My physical went well – he said I was really healthy (besides the extra weight but he knows I’m working on it). Then he asked how the baby stuff was going… and I lost it. He knows we went to the Fertility Doctor but didn’t know what has happened so I filled him in. His wife is an OBGYN at the practice that I go to so he’s sensitive to all that reproductive stuff. I also told him how sad I’ve been and how some days it’s a struggle to get out of bed. I know why I’m depressed – duh – it’s not like I need to go to a therapist to try and figure it out. I’m having a very hard time with all this… maxing out our insurance for the IF coverage and still not having our miracle, our friends who started trying for #1 when we started trying are now having baby #2, and my age- I can feel that damn biological clock ticking with my whole being. I also have guilt over the fact that we’re not pregnant and I feel like it’s my fault and that hubs isn’t a dad because of me (ok well maybe I need to see a therapist to work on that but I don’t really have the time – or the inclination).
He said he was really worried about my "mental health and wellbeing." He prescribed a very low dose of an antidepressant called Wellbutrin. I’ve only been on it for a week and I seriously feel like it’s helping. I got my period last night and I didn’t collapse in a puddle of sadness. Yeah it sucks that another cycle is down the drain but I was like – ok well bright side is that at least this cycle was only 30 days (versus the last one which was 46, yes I said forty six). I also was not a raging witch for the last few days (which is a sure sign that good ole Aunt Flow is on her way). He said that people who are trying to conceive generally do not take antidepressants but he feels like I need this and when (he didn’t say “if”) I get pregnant he’ll take me off of it or wean me off of it. I see him in another week for a follow up to see if we need to adjust the dose but I think it’s ok.

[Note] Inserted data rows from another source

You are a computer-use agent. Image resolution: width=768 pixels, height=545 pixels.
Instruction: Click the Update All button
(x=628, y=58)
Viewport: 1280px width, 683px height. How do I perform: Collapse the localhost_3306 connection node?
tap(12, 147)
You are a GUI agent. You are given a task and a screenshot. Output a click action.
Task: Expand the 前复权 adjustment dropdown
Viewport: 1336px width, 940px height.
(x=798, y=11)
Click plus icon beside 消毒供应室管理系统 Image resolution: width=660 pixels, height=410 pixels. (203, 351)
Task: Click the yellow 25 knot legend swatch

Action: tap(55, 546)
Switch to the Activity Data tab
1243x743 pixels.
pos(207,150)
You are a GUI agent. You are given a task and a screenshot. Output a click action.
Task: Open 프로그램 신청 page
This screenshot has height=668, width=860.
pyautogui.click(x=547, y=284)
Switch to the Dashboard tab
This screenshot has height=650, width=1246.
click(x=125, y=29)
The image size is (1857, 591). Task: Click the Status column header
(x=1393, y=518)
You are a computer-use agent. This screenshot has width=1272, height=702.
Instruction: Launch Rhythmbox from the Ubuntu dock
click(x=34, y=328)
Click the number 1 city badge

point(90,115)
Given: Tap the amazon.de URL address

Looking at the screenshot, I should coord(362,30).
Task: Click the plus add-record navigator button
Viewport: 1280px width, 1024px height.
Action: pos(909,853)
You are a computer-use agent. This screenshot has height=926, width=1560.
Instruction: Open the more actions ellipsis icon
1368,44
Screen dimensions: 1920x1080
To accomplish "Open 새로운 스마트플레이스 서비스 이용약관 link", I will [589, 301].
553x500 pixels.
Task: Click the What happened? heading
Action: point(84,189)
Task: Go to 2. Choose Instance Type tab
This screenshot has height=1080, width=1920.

I’ve decided that I’m going to stop all the “I can’t because I might get pregnant” talk I have been doing in my head for the past 3 years- like going on the antidepressant. “I can’t do that because I might get pregnant really soon.” I bought myself some much needed new clothes yesterday (probably spent more than I should but whatevs) because I have been saying to myself for the past 3 years, well I might as well wait and spend the money on maternity clothes “because I might get pregnant soon.” I need to focus on me. I need to focus on getting myself in a better place, physically and mentally. I’m not ready to give up on getting pregnant but I need to stop holding myself back because there’s a chance “I might get pregnant really soon.” I need to get myself healthy so that I CAN get pregnant soon.